This passage in Amos has always resonated for me. It’s incredibly poetic, and really captures the imagination. Let justice roll down like waters, and righteousness like an ever-flowing stream. It brings to mind Jesus calling himself the living water, and the water said to flow from Jesus’s side when the spear pierced him on the cross.

But it’s also a little frightening. We think of justice as a tame, blind woman holding scales balancing things out. It’s a precise, elegant image, reinforces the idea that justice something we control or mete out. After a steady diet of action films we think of it as swift, like a sword striking blows. But Amos characterizes justice as like water. On the surface that seems safe. Water nourishes life, but it sweeps away as well. Drowning is inevitable when waters start to roll from the sky or well up from the earth. It takes massive human engineering, like the Hoover Dam, to hold back a river. Any child who’s played in a creek knows that whatever rocks and sticks and earthen dams you erect, the water will eventually find a way around the dam, or destabilize it and wash it away.

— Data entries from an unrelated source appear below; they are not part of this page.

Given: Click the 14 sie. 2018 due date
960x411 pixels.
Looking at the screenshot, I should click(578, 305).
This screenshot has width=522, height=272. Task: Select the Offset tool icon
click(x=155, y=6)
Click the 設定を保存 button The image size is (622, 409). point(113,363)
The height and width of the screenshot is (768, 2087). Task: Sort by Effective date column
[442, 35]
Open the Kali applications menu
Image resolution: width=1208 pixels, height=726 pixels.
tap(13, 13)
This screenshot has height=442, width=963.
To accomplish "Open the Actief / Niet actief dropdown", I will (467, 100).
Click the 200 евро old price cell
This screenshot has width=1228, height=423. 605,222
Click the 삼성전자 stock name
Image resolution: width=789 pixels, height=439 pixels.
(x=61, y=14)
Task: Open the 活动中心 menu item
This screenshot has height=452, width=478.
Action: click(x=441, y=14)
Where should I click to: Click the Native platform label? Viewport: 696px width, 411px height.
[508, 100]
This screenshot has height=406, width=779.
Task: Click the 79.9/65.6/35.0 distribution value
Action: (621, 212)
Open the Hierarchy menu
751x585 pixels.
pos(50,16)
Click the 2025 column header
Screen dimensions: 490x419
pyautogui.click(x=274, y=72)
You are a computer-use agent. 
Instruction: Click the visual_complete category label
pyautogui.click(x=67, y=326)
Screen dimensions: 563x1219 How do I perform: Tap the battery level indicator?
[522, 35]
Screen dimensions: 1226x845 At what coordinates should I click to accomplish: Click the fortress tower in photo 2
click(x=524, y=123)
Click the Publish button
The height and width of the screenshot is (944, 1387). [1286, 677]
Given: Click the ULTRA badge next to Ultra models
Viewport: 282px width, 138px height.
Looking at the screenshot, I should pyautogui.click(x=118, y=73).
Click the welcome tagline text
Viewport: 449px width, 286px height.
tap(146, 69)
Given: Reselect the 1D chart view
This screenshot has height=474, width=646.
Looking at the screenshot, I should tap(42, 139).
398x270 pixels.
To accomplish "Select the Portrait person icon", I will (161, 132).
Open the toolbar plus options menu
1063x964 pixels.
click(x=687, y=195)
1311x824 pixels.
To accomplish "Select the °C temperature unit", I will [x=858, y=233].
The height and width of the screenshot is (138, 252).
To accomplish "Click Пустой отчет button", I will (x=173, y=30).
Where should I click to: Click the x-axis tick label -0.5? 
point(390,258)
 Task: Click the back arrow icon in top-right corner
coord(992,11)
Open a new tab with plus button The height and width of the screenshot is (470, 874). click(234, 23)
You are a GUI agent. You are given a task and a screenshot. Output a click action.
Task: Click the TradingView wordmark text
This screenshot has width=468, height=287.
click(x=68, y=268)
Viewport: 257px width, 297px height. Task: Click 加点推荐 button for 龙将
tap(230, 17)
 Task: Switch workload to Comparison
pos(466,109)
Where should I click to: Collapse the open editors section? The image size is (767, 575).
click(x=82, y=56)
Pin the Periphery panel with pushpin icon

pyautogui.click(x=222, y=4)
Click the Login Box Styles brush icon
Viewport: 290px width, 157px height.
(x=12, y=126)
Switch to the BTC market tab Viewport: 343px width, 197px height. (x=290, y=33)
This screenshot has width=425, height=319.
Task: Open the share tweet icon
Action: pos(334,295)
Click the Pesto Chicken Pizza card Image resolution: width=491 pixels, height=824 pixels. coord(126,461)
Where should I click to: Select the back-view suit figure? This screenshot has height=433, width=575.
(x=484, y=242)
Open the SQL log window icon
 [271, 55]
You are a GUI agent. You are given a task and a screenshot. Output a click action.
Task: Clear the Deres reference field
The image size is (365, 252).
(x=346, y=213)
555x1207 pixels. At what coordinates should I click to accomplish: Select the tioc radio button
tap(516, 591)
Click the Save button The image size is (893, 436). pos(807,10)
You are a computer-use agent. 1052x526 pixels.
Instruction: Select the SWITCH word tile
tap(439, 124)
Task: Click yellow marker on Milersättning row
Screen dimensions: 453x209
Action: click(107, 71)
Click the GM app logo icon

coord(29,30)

That’s Amos’s view of justice, and I think it’s why institutionalized forces tend to fear social justice movements so much. “The way we’ve always done things” and “God ordained it that way” and “It’s too much work to change something” are the rebar inside the concrete of the dams holding back the waters of righteousness, but everyone with a vested interest in that dam knows that in the end, the water will win.

Whether the waters win sooner rather than later is actually up to us, and lives at the heart of Amos’s message in this passage. We can bring our offerings and sing our songs, but what God calls from us the sweat and strain of swinging pickaxes at the dams in our culture. Because when the waters roll, we’ll really have something to celebrate.